Divorce Cycle – Most scholars believe that children who grows up in a divorced family would also end up being divorced themselves when they marry. As observed by Wolfinger, children from divorce families are more likely to: marry as teenagers but less likely to wed overall; more likely to marry children with divorced family backgrounds; and are more likely to dissolve second and third marriages. The tendency of children from divorced families to continue the divorce cycle can be explained by the social learning theory; popularized by Bandura, Akers and Bugress, which suggests that children view adults as role models. Under the social learning theory, children opt to learn social behavior that leads to divorce as a result of the environment where parents serve as the role model. As a result, the cycle of divorce indefinitely continues, which explains the increasing rate of divorce in countries where the act is already prevalent. As observed by scholars, “Children’s approval of premarital sex, cohabitation, and divorce rises dramatically, while their endorsement of marriage and childbearing falls”.

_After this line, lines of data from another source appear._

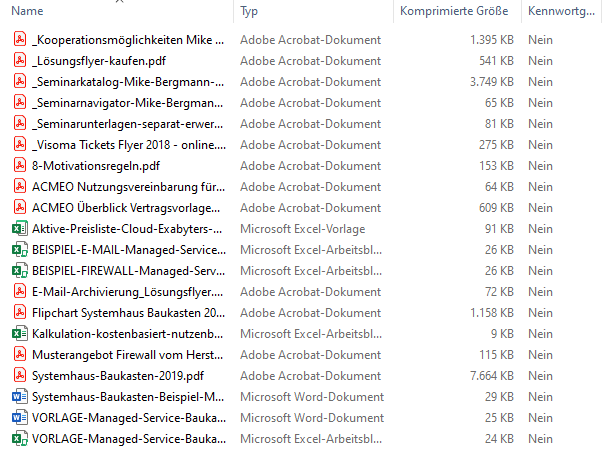Select ACMEO Überblick Vertragsvorlagen file
This screenshot has width=606, height=455.
(x=127, y=207)
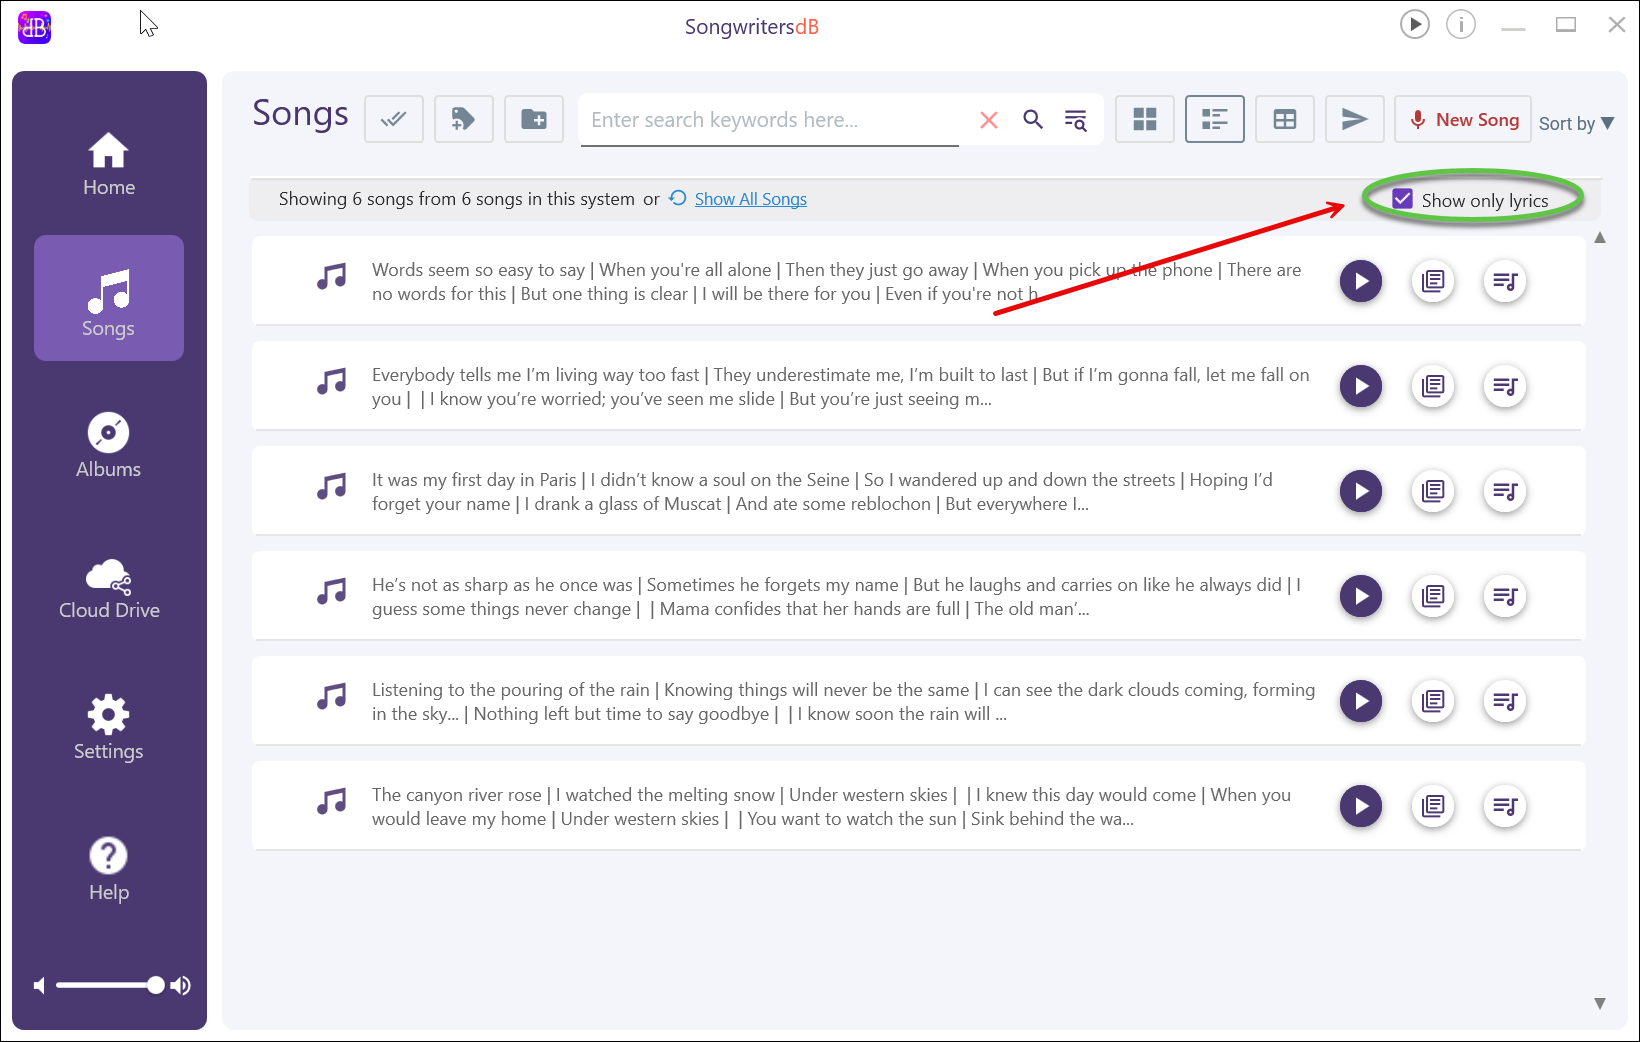Clear search with the red X icon
This screenshot has height=1042, width=1640.
pos(989,120)
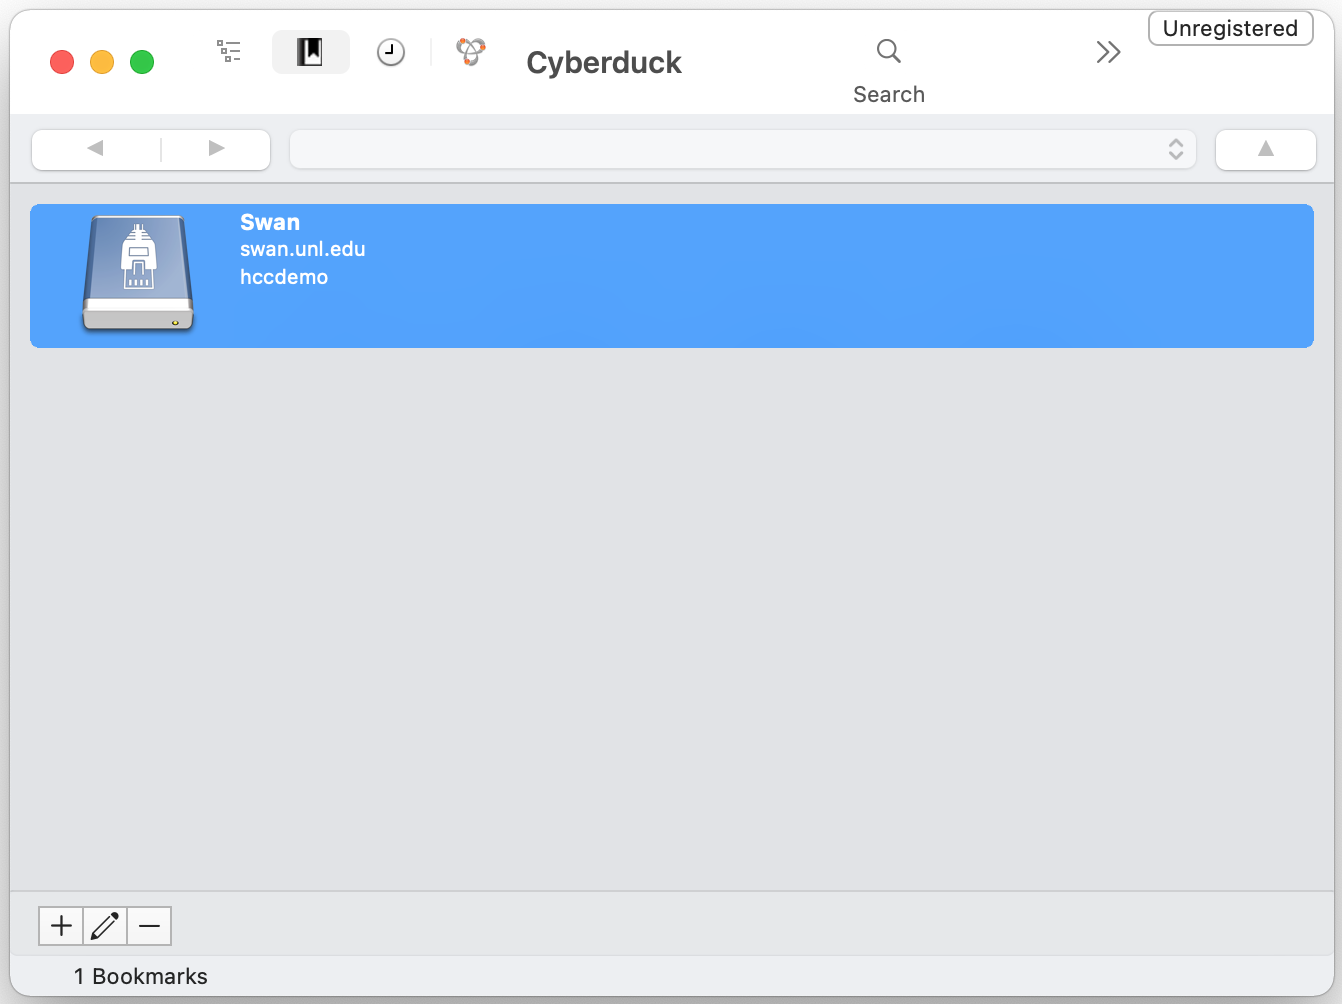
Task: Show Bonjour discovered servers icon
Action: pos(471,51)
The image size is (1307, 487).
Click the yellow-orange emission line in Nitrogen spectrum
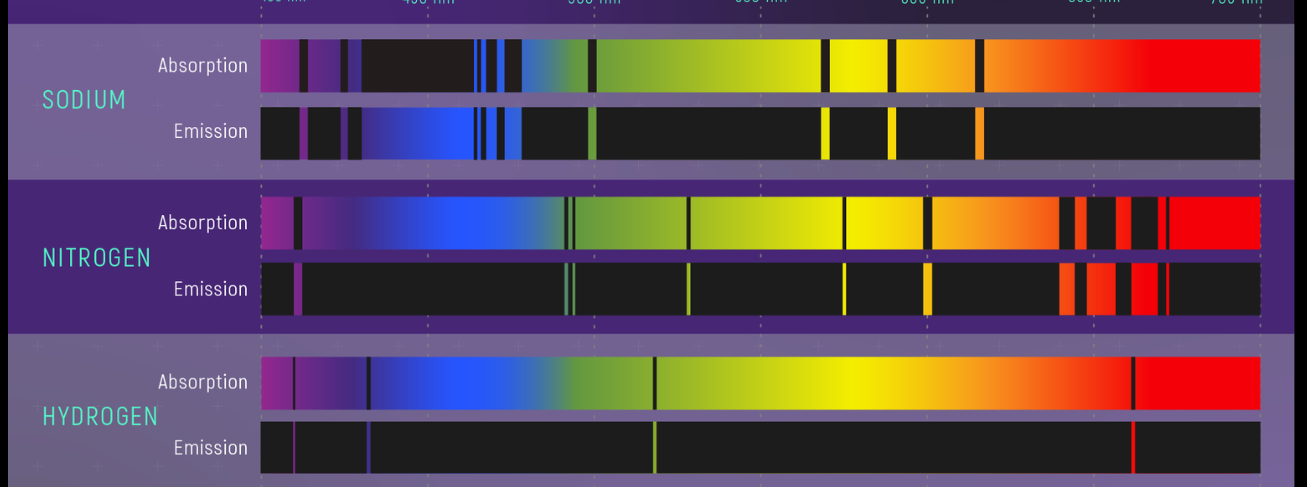[x=927, y=289]
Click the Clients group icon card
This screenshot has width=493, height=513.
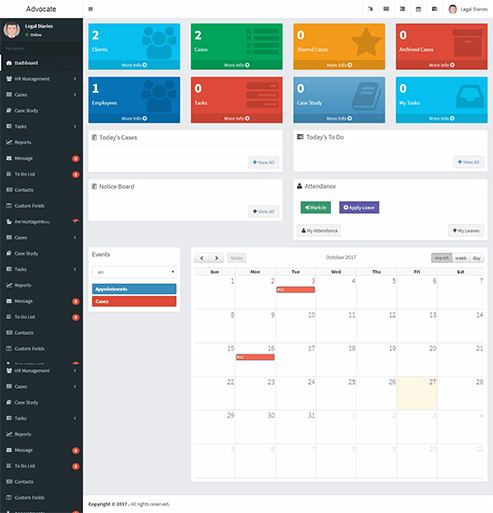pos(159,42)
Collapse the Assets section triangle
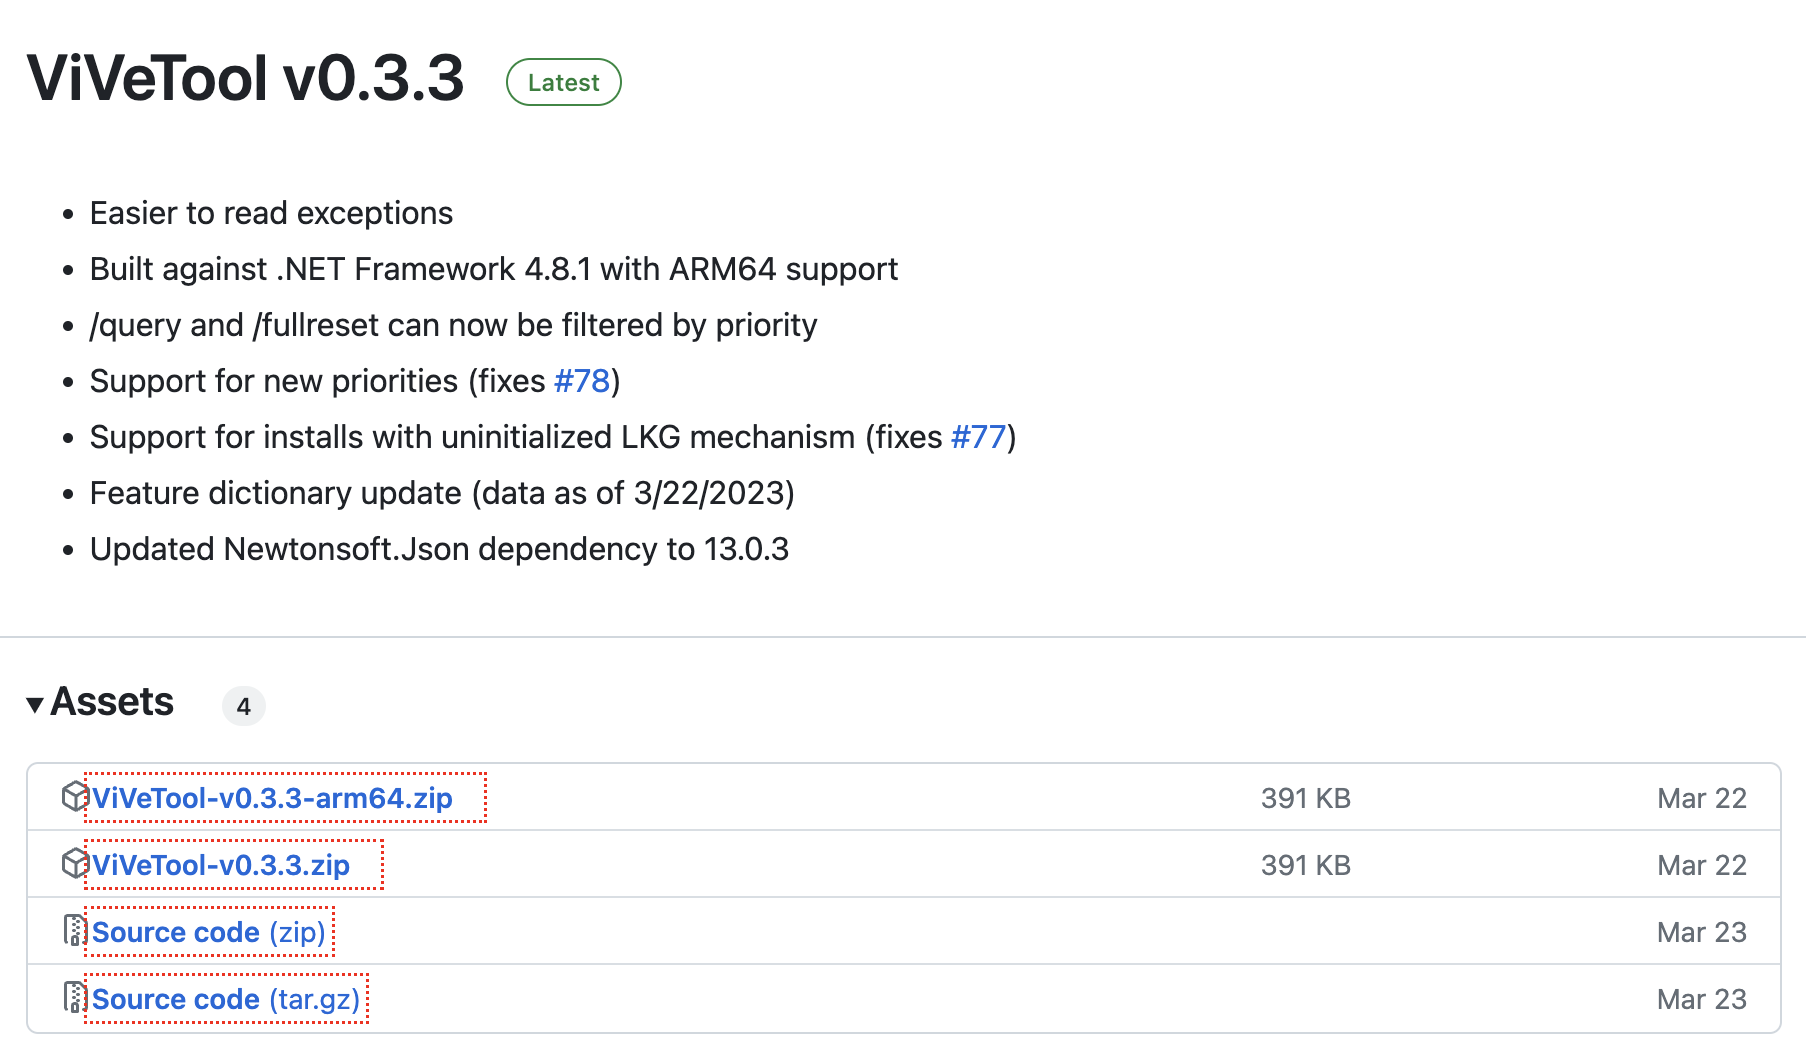Viewport: 1806px width, 1050px height. [x=35, y=705]
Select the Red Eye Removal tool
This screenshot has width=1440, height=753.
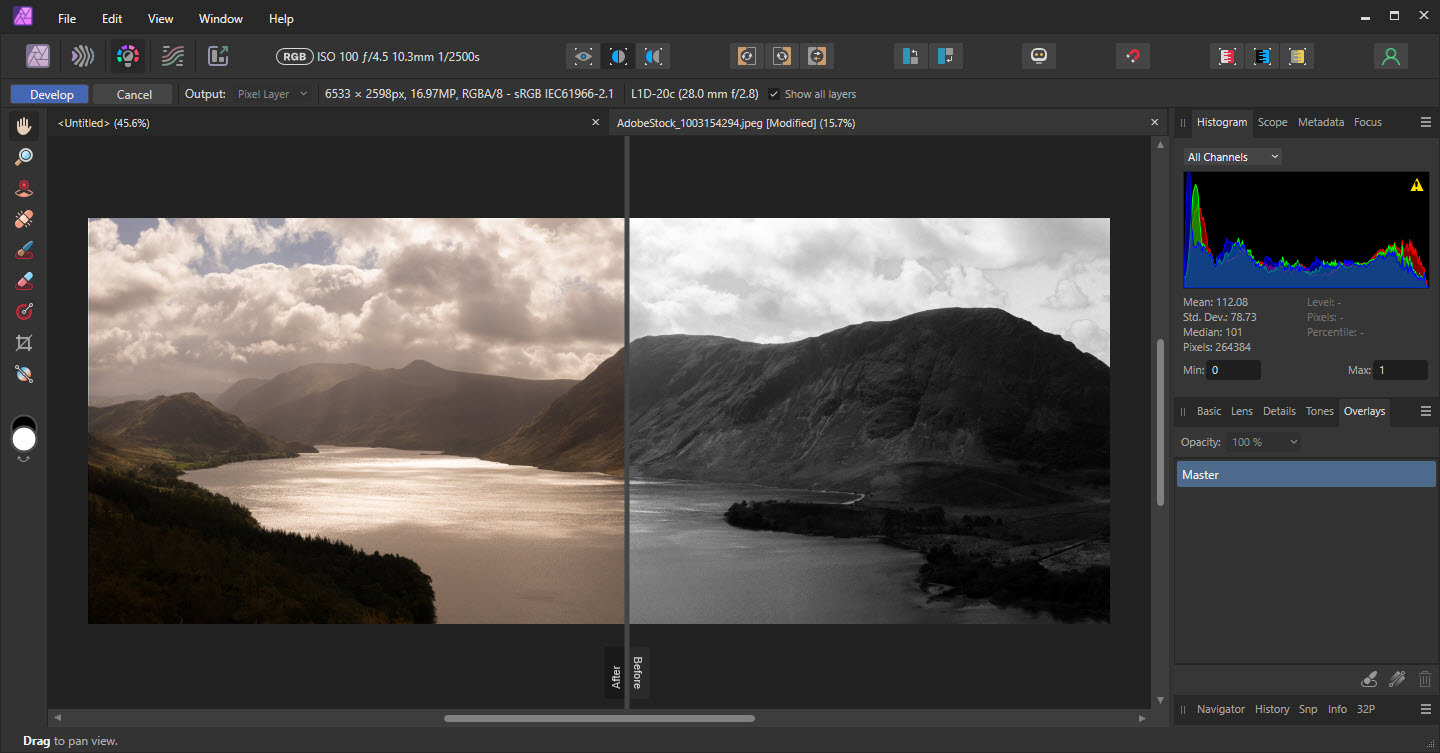[x=23, y=188]
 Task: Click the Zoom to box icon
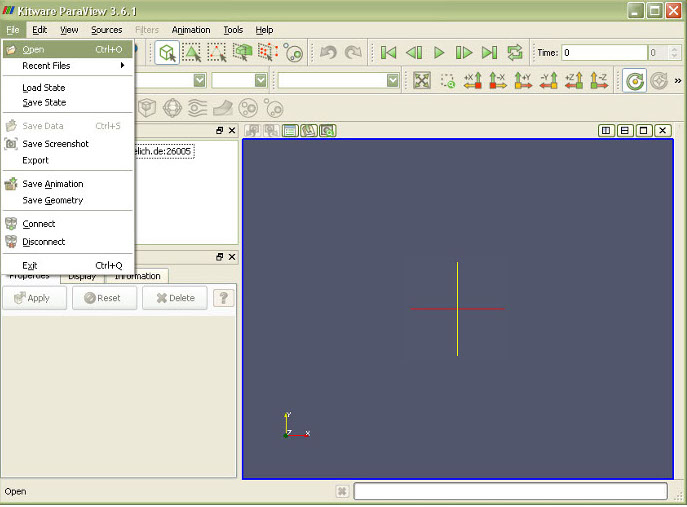tap(447, 81)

Weak Family Relationship – The primary function of a family to “produce, nurture, and socialize children; care for frail and elderly family members; provide the laborers needed for the economy; and meet the emotional needs of family members” is evidently weakened by divorce. As observed by Fagan and Churchill, divorce weakens: the parent-child relationship; mother to child relationship; father to child relationship; even relationships between siblings. Accordingly, children from divorced families gets less attention; less emotional support and less financial assistance from their parents, which eventually lead to broken parent-child relationships. Children may also risk losing their relationships with their grandparents as well as of their siblings as they are forced to take sides between their separating parents.
The value of an intact family could never be more emphasized when studying the effects of divorce on children. While most couples believe that divorce is the best solution to end their marital problems, the impact of divorce on children is clearly devastating. As observed and supported by social theories, divorce can impact children in several ways such as: increasing the risk of delinquent behaviors; increasing the risk of having adverse mental and physical health issues; increasing the risk of being divorced themselves when they marry; and weakens the bond that ties the family together.